País ainda possui 35 milhões de pessoas sem acesso à rede de água potável e 100 milhões sem coleta de esgotos

Airton Bulhões,

sem coleta de esgotos

  Segundo dados do Sistema Nacional de Informações sobre Saneamento (SNIS), ano 2019, mostram que o país ainda possui 35 milhões de pessoas sem acesso à rede de água potável e mais de 100 milhões sem coleta dos esgotos.

  No Rio Grande do Norte ainda tem parlamentar que votou contra o marco do saneamento, felizmente aprovado pelo Congresso.

 Somente 49% dos esgotos gerados no país são tratados, o que equivale a jogar todos os dias na natureza uma média de 5,3 mil piscinas olímpicas de esgotos sem tratamento.

  A universalização dos serviços de saneamento e esgoto trariam inúmeros benefícios em diversas áreas econômicas e sociais, gerando ganhos que contribuiriam para o crescimento nacional.

  Mesmo vivendo uma das maiores crises hídricas da história, com reservatórios vazios e riscos de falta de água para abastecimento humano e animal, agricultura e geração de energia, o Brasil ainda perde 39,2% da água potável nos sistemas de distribuição nas cidades, antes de chegar às casas.

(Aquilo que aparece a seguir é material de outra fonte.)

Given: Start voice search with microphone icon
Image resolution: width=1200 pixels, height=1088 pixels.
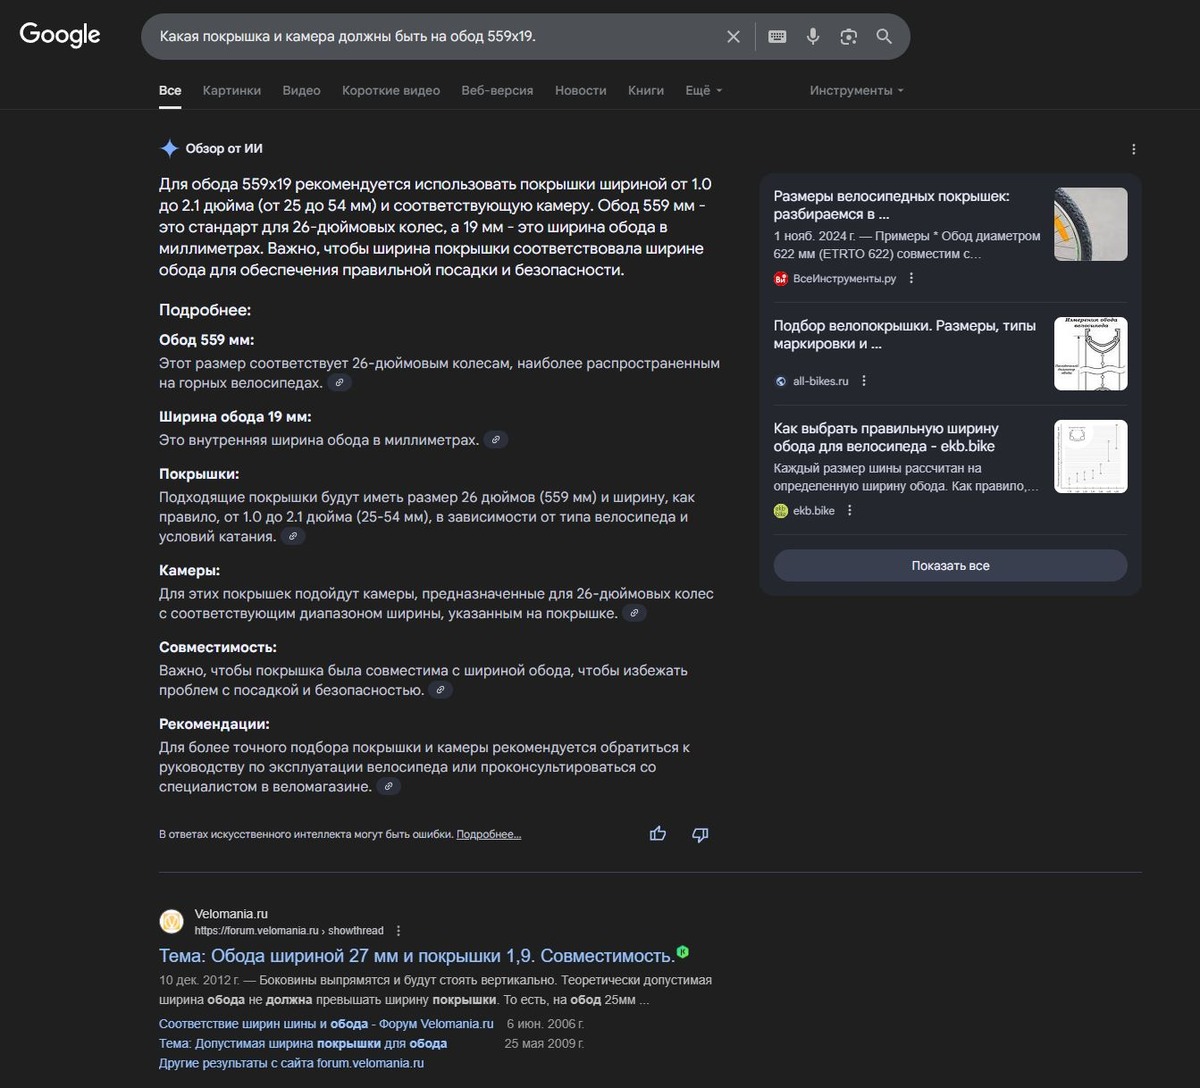Looking at the screenshot, I should [813, 37].
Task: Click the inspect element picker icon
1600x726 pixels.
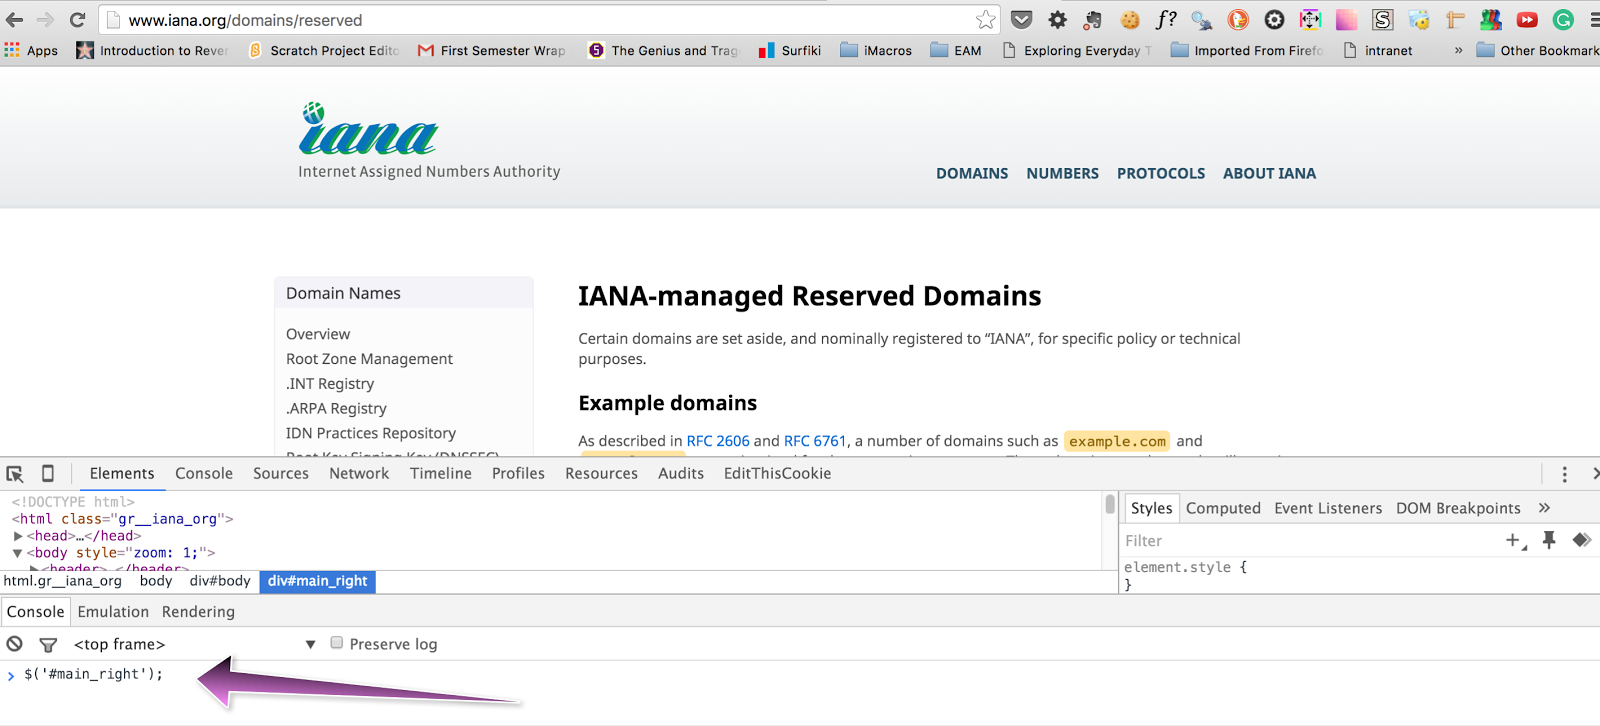Action: pos(15,474)
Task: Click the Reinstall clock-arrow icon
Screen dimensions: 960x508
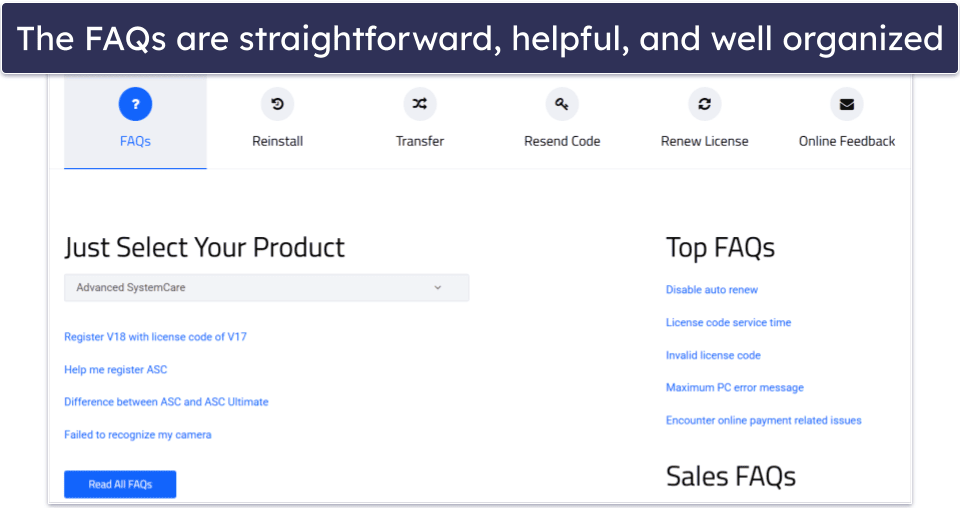Action: tap(277, 104)
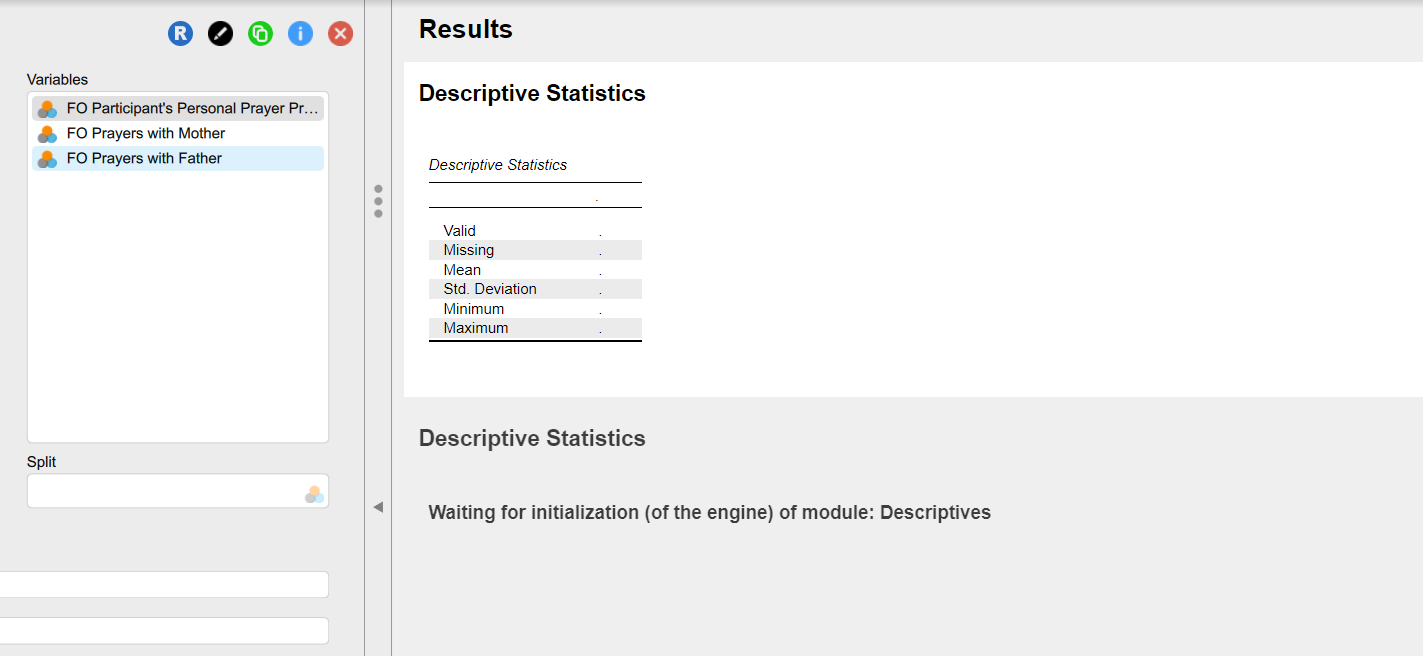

   São mais de 7 mil piscinas olímpicas de água já potável perdidas por dia e uma maior eficiência no setor de saneamento ajudaria, e muito, a manter os reservatórios mais cheios.

A universalização do saneamento deixará um legado para o futuro. Na saúde, por exemplo, com uma redução de custos que deverá gerar a R$ 1,5 bilhão na economia e um aumento esperado da renda imobiliária também de R$ 1,5 bilhão.